Saved data entries ▸
"""

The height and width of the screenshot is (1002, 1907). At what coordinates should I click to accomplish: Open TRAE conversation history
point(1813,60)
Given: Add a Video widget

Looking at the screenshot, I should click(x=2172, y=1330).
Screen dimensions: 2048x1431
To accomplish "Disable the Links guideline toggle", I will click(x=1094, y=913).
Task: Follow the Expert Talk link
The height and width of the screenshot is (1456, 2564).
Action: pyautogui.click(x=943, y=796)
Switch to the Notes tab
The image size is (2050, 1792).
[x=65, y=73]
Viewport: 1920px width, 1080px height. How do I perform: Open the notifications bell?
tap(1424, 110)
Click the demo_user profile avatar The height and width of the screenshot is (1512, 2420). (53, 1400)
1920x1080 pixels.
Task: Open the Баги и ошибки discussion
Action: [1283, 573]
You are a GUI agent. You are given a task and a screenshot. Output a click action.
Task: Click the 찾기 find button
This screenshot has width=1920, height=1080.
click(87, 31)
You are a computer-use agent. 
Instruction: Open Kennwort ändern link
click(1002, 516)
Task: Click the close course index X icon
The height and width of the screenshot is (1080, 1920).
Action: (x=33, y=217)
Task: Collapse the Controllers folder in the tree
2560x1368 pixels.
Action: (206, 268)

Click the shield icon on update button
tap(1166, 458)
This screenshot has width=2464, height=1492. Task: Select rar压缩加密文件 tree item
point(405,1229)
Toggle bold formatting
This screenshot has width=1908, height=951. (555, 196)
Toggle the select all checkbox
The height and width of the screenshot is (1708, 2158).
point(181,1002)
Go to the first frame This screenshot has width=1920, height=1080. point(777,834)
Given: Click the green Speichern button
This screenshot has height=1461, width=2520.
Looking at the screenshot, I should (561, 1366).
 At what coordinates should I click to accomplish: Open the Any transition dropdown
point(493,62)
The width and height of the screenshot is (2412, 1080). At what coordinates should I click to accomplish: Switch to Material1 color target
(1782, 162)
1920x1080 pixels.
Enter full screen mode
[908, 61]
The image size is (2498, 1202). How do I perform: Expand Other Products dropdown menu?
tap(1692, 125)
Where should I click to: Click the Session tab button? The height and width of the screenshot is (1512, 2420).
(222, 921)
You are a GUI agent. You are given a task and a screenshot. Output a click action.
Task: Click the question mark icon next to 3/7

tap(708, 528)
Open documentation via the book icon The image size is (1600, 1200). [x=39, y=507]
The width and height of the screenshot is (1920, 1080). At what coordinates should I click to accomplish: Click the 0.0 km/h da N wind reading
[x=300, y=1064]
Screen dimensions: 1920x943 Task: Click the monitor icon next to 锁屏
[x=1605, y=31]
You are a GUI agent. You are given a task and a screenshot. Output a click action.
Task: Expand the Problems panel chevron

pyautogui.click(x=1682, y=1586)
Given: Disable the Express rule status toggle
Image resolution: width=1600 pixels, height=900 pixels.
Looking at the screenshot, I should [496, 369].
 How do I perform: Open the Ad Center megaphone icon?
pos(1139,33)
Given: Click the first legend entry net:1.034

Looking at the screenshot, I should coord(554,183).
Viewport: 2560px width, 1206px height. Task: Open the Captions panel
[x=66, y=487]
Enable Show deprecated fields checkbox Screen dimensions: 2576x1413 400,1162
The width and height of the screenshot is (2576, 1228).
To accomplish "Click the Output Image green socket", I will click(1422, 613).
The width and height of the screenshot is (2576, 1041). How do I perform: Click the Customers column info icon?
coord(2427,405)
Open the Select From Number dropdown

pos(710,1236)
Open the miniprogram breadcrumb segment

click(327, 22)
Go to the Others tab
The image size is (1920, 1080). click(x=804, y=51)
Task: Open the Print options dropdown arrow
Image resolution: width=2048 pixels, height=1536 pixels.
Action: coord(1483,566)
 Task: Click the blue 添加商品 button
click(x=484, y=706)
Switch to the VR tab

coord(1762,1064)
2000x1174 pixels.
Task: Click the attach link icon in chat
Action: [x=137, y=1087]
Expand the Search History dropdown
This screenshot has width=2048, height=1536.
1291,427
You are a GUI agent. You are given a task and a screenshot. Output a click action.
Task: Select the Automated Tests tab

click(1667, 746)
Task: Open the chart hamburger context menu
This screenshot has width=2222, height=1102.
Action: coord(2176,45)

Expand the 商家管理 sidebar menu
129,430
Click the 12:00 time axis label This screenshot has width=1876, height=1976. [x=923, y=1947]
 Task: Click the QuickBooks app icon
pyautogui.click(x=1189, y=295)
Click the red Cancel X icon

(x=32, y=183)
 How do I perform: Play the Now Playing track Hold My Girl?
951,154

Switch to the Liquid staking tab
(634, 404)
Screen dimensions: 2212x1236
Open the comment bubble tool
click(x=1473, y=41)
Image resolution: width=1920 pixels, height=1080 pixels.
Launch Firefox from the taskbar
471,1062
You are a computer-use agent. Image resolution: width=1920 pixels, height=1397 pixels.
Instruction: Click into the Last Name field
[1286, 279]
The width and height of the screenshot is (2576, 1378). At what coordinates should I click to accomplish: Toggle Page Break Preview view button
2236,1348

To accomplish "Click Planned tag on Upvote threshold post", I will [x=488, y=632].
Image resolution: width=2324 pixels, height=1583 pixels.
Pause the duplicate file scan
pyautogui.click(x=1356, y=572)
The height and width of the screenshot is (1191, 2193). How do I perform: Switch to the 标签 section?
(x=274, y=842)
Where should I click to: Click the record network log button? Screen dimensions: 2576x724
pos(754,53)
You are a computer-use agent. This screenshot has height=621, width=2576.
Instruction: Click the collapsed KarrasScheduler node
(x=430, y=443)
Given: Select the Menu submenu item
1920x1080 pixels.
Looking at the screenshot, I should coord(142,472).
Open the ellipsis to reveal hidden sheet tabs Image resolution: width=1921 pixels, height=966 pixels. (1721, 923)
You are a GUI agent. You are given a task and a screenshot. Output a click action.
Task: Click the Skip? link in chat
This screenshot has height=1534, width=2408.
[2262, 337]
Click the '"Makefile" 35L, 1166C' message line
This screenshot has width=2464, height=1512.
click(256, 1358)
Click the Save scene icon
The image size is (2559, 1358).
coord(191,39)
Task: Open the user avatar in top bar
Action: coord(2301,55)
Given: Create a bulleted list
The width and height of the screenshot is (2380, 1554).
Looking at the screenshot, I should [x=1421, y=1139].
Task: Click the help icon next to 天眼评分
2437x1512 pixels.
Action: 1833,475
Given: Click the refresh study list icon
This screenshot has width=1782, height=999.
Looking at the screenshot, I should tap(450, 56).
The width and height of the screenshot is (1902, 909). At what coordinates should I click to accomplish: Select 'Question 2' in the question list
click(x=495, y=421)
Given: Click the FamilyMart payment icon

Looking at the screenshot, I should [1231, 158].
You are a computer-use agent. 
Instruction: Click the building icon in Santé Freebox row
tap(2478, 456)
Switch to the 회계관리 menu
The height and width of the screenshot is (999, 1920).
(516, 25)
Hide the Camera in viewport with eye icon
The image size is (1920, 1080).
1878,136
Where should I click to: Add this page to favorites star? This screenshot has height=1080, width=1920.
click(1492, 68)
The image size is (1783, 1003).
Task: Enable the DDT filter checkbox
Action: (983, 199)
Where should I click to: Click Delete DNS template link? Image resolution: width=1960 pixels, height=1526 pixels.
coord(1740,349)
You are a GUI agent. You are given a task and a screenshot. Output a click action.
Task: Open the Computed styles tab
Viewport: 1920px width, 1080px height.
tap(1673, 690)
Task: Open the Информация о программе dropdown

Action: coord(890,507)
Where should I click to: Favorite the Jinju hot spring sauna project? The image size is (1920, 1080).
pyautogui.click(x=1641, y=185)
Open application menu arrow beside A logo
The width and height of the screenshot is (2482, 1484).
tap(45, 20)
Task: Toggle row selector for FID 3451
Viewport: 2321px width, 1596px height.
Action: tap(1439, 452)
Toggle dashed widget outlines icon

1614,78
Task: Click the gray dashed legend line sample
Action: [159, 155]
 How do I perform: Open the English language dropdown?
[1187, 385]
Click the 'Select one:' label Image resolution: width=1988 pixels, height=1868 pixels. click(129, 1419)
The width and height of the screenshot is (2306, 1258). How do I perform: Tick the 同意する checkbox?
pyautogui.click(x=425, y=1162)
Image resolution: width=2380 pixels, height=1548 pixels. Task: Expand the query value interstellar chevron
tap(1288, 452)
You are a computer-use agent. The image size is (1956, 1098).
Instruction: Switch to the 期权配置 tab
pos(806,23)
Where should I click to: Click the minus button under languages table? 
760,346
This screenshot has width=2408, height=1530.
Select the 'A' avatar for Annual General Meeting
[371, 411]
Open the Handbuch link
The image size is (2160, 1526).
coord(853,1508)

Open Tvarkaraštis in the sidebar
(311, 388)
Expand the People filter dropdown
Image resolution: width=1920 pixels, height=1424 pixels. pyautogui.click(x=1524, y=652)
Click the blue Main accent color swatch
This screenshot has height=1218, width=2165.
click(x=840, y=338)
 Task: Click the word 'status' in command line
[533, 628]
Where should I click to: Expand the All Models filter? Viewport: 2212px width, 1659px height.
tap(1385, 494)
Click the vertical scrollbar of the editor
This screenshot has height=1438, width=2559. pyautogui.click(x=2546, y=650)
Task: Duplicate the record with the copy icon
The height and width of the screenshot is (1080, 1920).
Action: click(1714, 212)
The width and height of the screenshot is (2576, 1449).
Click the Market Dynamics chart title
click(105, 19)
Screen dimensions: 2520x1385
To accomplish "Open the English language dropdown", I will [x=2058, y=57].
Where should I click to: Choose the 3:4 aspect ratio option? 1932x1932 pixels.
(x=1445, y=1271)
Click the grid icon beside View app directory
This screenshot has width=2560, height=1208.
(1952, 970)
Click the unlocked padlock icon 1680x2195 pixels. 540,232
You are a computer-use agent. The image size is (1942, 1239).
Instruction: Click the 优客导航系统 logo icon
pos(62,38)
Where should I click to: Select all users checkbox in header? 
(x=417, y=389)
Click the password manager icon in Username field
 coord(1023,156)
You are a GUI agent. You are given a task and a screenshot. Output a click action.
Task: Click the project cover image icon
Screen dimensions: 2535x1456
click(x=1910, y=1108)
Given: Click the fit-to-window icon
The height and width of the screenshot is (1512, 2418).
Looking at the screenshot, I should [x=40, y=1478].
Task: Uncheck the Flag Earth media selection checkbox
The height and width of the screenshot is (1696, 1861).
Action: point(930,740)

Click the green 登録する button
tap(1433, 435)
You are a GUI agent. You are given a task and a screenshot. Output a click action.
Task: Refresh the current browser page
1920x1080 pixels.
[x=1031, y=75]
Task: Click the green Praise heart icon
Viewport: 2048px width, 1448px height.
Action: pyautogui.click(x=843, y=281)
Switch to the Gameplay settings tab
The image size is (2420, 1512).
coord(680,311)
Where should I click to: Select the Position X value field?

"""

Task item ▸
Go through the entries and return each line where the word "with" occurs.

Expected output ▸
Hide the Camera in viewport with eye icon
Task: Duplicate the record with the copy icon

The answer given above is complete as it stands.